[Dataset content]
•••••

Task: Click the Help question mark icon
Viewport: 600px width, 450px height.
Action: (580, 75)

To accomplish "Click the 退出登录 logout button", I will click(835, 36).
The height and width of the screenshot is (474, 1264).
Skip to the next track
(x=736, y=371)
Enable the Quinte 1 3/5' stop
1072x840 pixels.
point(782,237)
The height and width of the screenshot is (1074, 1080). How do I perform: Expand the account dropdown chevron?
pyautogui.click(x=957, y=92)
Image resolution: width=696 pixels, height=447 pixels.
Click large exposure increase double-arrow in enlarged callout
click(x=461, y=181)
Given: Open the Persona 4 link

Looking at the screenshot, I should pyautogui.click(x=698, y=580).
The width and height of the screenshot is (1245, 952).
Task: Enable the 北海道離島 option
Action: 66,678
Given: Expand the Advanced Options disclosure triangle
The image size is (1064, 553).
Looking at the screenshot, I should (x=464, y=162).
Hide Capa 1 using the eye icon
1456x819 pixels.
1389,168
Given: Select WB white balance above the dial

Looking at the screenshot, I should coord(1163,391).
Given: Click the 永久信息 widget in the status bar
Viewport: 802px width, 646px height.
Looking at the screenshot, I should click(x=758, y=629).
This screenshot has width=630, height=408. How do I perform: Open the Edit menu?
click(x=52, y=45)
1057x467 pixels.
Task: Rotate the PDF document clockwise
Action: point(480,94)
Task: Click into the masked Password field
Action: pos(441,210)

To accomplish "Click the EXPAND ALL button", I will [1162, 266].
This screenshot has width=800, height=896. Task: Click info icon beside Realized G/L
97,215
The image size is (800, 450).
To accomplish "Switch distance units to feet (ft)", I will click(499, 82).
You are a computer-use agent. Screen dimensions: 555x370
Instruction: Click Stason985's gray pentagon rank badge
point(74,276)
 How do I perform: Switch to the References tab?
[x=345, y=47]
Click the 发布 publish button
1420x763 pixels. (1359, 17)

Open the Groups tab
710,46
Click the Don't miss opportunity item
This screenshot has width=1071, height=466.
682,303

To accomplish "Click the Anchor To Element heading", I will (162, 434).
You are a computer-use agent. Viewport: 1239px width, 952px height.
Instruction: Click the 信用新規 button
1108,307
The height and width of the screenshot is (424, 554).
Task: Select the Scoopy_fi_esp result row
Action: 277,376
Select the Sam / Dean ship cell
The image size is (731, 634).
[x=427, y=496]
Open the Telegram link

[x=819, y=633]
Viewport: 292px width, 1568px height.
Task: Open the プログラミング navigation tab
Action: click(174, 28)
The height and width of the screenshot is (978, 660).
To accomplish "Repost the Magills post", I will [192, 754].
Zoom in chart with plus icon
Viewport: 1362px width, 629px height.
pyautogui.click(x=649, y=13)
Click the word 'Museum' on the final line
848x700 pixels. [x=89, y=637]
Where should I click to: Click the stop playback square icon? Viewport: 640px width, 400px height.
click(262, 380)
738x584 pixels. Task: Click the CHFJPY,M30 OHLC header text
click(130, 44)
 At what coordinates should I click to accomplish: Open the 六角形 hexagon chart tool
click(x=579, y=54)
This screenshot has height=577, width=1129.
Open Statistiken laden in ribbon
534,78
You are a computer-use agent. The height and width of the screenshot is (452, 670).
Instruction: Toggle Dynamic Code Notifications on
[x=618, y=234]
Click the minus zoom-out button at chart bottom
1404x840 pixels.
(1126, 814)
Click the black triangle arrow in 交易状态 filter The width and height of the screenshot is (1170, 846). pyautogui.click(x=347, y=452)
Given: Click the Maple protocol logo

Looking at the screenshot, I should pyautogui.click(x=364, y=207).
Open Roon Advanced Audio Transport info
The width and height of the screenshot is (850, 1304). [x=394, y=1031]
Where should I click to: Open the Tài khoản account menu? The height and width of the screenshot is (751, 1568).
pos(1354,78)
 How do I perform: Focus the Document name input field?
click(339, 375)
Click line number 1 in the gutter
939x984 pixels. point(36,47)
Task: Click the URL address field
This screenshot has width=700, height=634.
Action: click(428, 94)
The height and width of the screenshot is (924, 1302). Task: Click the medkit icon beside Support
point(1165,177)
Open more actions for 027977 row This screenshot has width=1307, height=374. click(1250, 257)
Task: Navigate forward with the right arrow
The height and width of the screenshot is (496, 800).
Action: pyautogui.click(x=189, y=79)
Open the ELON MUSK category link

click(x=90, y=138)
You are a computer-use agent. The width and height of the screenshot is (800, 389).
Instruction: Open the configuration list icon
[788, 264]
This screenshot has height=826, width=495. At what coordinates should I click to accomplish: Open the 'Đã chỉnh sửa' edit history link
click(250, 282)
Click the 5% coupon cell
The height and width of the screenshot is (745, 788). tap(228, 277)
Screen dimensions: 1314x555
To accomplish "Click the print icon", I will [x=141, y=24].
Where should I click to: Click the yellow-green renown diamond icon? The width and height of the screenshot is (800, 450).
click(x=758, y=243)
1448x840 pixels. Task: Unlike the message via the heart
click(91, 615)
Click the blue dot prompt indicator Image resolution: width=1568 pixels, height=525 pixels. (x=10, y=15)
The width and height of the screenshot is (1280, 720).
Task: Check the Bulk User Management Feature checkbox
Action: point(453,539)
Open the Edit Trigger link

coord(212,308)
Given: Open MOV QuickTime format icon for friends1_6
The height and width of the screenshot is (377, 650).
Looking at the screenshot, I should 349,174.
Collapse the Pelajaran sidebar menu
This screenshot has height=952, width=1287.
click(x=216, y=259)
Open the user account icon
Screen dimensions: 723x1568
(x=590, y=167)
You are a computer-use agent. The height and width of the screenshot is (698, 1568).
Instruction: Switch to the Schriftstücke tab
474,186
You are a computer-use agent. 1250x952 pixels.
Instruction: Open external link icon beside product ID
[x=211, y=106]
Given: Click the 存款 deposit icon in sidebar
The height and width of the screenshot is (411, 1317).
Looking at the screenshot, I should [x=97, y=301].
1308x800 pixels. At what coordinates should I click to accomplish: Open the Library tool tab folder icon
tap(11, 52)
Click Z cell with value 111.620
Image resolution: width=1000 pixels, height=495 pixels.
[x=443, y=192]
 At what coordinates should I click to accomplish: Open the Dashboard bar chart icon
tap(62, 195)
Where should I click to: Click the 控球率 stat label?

•••••

[Instructions to follow]
All of the lines above are to be restated word for word.

[Solution to this task]
Task: Click the Help question mark icon
Viewport: 600px width, 450px height.
Action: (580, 75)

To accomplish "Click the 退出登录 logout button", I will click(835, 36).
The height and width of the screenshot is (474, 1264).
Skip to the next track
(x=736, y=371)
Enable the Quinte 1 3/5' stop
1072x840 pixels.
point(782,237)
The height and width of the screenshot is (1074, 1080). How do I perform: Expand the account dropdown chevron?
pyautogui.click(x=957, y=92)
Image resolution: width=696 pixels, height=447 pixels.
Click large exposure increase double-arrow in enlarged callout
click(x=461, y=181)
Given: Open the Persona 4 link

Looking at the screenshot, I should pyautogui.click(x=698, y=580).
The width and height of the screenshot is (1245, 952).
Task: Enable the 北海道離島 option
Action: 66,678
Given: Expand the Advanced Options disclosure triangle
The image size is (1064, 553).
Looking at the screenshot, I should (x=464, y=162).
Hide Capa 1 using the eye icon
1456x819 pixels.
1389,168
Given: Select WB white balance above the dial

Looking at the screenshot, I should coord(1163,391).
Given: Click the 永久信息 widget in the status bar
Viewport: 802px width, 646px height.
Looking at the screenshot, I should click(x=758, y=629).
This screenshot has width=630, height=408. How do I perform: Open the Edit menu?
click(x=52, y=45)
1057x467 pixels.
Task: Rotate the PDF document clockwise
Action: point(480,94)
Task: Click into the masked Password field
Action: pos(441,210)

To accomplish "Click the EXPAND ALL button", I will [1162, 266].
This screenshot has width=800, height=896. Task: Click info icon beside Realized G/L
97,215
The image size is (800, 450).
To accomplish "Switch distance units to feet (ft)", I will click(499, 82).
You are a computer-use agent. Screen dimensions: 555x370
Instruction: Click Stason985's gray pentagon rank badge
point(74,276)
 How do I perform: Switch to the References tab?
[x=345, y=47]
Click the 发布 publish button
1420x763 pixels. (1359, 17)

Open the Groups tab
710,46
Click the Don't miss opportunity item
This screenshot has width=1071, height=466.
682,303

To accomplish "Click the Anchor To Element heading", I will (162, 434).
You are a computer-use agent. Viewport: 1239px width, 952px height.
Instruction: Click the 信用新規 button
1108,307
The height and width of the screenshot is (424, 554).
Task: Select the Scoopy_fi_esp result row
Action: 277,376
Select the Sam / Dean ship cell
The image size is (731, 634).
[x=427, y=496]
Open the Telegram link

[x=819, y=633]
Viewport: 292px width, 1568px height.
Task: Open the プログラミング navigation tab
Action: click(174, 28)
The height and width of the screenshot is (978, 660).
To accomplish "Repost the Magills post", I will [192, 754].
Zoom in chart with plus icon
Viewport: 1362px width, 629px height.
pyautogui.click(x=649, y=13)
Click the word 'Museum' on the final line
848x700 pixels. [x=89, y=637]
Where should I click to: Click the stop playback square icon? Viewport: 640px width, 400px height.
click(262, 380)
738x584 pixels. Task: Click the CHFJPY,M30 OHLC header text
click(130, 44)
 At what coordinates should I click to accomplish: Open the 六角形 hexagon chart tool
click(x=579, y=54)
This screenshot has height=577, width=1129.
Open Statistiken laden in ribbon
534,78
You are a computer-use agent. The height and width of the screenshot is (452, 670).
Instruction: Toggle Dynamic Code Notifications on
[x=618, y=234]
Click the minus zoom-out button at chart bottom
1404x840 pixels.
(1126, 814)
Click the black triangle arrow in 交易状态 filter The width and height of the screenshot is (1170, 846). pyautogui.click(x=347, y=452)
Given: Click the Maple protocol logo

Looking at the screenshot, I should pyautogui.click(x=364, y=207).
Open Roon Advanced Audio Transport info
The width and height of the screenshot is (850, 1304). [x=394, y=1031]
Where should I click to: Open the Tài khoản account menu? The height and width of the screenshot is (751, 1568).
pos(1354,78)
 How do I perform: Focus the Document name input field?
click(339, 375)
Click line number 1 in the gutter
939x984 pixels. point(36,47)
Task: Click the URL address field
This screenshot has width=700, height=634.
Action: click(428, 94)
The height and width of the screenshot is (924, 1302). Task: Click the medkit icon beside Support
point(1165,177)
Open more actions for 027977 row This screenshot has width=1307, height=374. click(1250, 257)
Task: Navigate forward with the right arrow
The height and width of the screenshot is (496, 800).
Action: pyautogui.click(x=189, y=79)
Open the ELON MUSK category link

click(x=90, y=138)
You are a computer-use agent. The width and height of the screenshot is (800, 389).
Instruction: Open the configuration list icon
[788, 264]
This screenshot has height=826, width=495. At what coordinates should I click to accomplish: Open the 'Đã chỉnh sửa' edit history link
click(250, 282)
Click the 5% coupon cell
The height and width of the screenshot is (745, 788). tap(228, 277)
Screen dimensions: 1314x555
To accomplish "Click the print icon", I will [x=141, y=24].
Where should I click to: Click the yellow-green renown diamond icon? The width and height of the screenshot is (800, 450).
click(x=758, y=243)
1448x840 pixels. Task: Unlike the message via the heart
click(91, 615)
Click the blue dot prompt indicator Image resolution: width=1568 pixels, height=525 pixels. (x=10, y=15)
The width and height of the screenshot is (1280, 720).
Task: Check the Bulk User Management Feature checkbox
Action: point(453,539)
Open the Edit Trigger link

coord(212,308)
Given: Open MOV QuickTime format icon for friends1_6
The height and width of the screenshot is (377, 650).
Looking at the screenshot, I should 349,174.
Collapse the Pelajaran sidebar menu
This screenshot has height=952, width=1287.
click(x=216, y=259)
Open the user account icon
Screen dimensions: 723x1568
(x=590, y=167)
You are a computer-use agent. The height and width of the screenshot is (698, 1568).
Instruction: Switch to the Schriftstücke tab
474,186
You are a computer-use agent. 1250x952 pixels.
Instruction: Open external link icon beside product ID
[x=211, y=106]
Given: Click the 存款 deposit icon in sidebar
The height and width of the screenshot is (411, 1317).
Looking at the screenshot, I should [x=97, y=301].
1308x800 pixels. At what coordinates should I click to accomplish: Open the Library tool tab folder icon
tap(11, 52)
Click Z cell with value 111.620
Image resolution: width=1000 pixels, height=495 pixels.
[x=443, y=192]
 At what coordinates should I click to accomplish: Open the Dashboard bar chart icon
tap(62, 195)
Where should I click to: Click the 控球率 stat label?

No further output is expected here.